Schriftliche Aufgabe: Schreiben Sie alle folgenden Zeilen wortgetreu ab. Die Bilder lassen Sie dabei weg.

Quelldaten:
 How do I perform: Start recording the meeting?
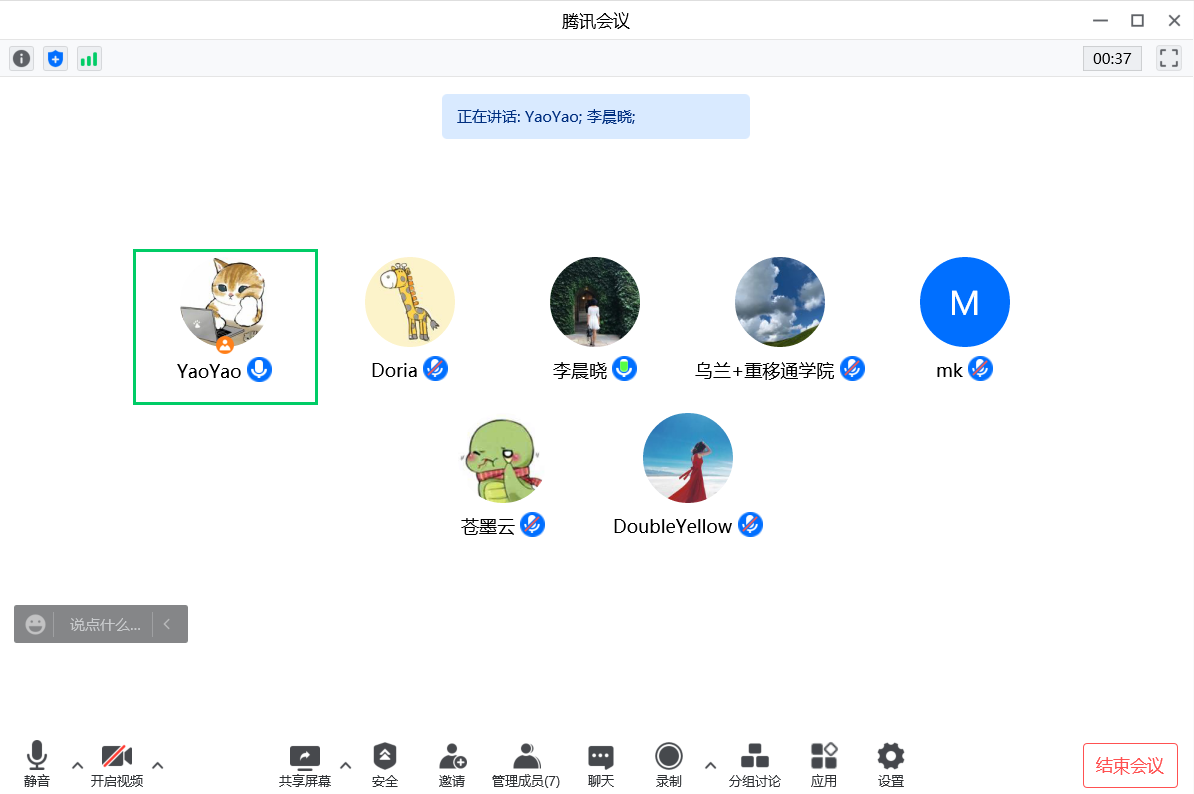tap(669, 765)
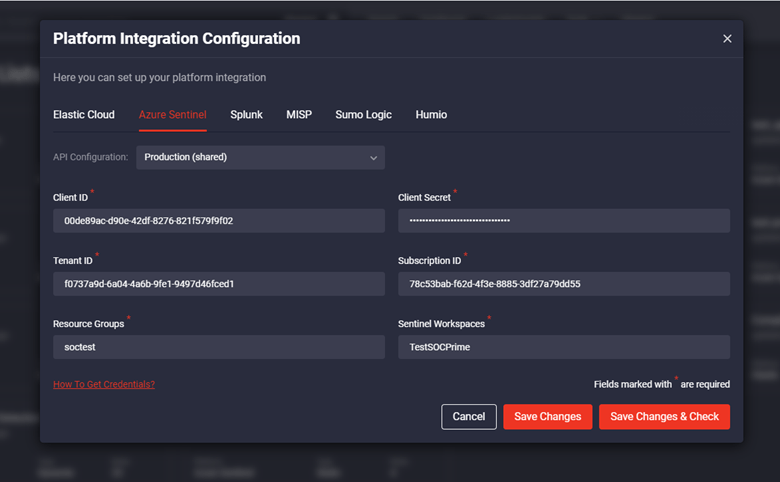Select the Tenant ID input box
This screenshot has height=482, width=780.
[218, 284]
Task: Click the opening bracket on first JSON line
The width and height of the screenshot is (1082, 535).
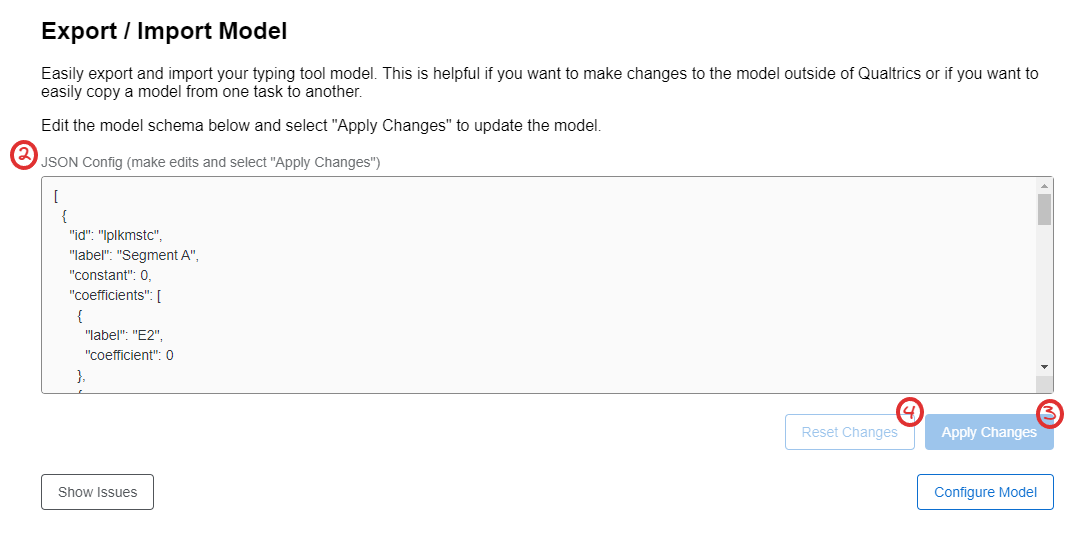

Lösung:
 How do I perform: Start recording the meeting?
tap(669, 765)
Select the Tenant ID input box
This screenshot has height=482, width=780.
[218, 284]
Task: Click the opening bracket on first JSON line
The width and height of the screenshot is (1082, 535).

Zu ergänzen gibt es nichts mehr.